## Input data
- Opening Delimiter -
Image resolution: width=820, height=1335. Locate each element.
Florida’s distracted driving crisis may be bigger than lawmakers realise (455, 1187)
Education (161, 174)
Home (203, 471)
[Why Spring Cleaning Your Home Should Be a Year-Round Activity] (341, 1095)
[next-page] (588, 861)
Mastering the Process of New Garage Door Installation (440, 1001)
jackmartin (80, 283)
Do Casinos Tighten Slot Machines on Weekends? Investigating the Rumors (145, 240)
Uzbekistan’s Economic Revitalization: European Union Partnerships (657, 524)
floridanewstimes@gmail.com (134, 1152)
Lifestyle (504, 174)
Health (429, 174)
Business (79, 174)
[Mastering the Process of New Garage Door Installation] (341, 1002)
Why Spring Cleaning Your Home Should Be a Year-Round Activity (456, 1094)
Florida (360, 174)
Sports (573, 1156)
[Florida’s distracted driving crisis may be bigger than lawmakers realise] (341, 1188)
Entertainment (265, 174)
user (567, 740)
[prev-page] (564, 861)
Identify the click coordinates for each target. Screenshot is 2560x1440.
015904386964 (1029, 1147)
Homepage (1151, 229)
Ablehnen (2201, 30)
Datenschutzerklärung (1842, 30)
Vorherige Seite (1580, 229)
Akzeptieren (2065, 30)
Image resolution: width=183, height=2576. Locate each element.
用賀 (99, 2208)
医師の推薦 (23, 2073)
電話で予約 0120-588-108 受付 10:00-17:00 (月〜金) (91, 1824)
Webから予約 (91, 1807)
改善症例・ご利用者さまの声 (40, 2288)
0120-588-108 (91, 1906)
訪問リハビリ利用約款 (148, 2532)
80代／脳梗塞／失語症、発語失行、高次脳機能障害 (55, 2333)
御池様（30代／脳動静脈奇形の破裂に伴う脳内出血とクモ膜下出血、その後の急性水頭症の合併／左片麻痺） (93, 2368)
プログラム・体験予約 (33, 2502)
- Closing Delimiter -
Repeat the data word for word, starting at its first line and stopping after the line that contains "Identify the click".

Image resolution: width=820, height=1335. Locate each element.
Florida’s distracted driving crisis may be bigger than lawmakers realise (455, 1187)
Education (161, 174)
Home (203, 471)
[Why Spring Cleaning Your Home Should Be a Year-Round Activity] (341, 1095)
[next-page] (588, 861)
Mastering the Process of New Garage Door Installation (440, 1001)
jackmartin (80, 283)
Do Casinos Tighten Slot Machines on Weekends? Investigating the Rumors (145, 240)
Uzbekistan’s Economic Revitalization: European Union Partnerships (657, 524)
floridanewstimes@gmail.com (134, 1152)
Lifestyle (504, 174)
Health (429, 174)
Business (79, 174)
[Mastering the Process of New Garage Door Installation] (341, 1002)
Why Spring Cleaning Your Home Should Be a Year-Round Activity (456, 1094)
Florida (360, 174)
Sports (573, 1156)
[Florida’s distracted driving crisis may be bigger than lawmakers realise] (341, 1188)
Entertainment (265, 174)
user (567, 740)
[prev-page] (564, 861)
Identify the click coordinates for each target. Screenshot is 2560x1440.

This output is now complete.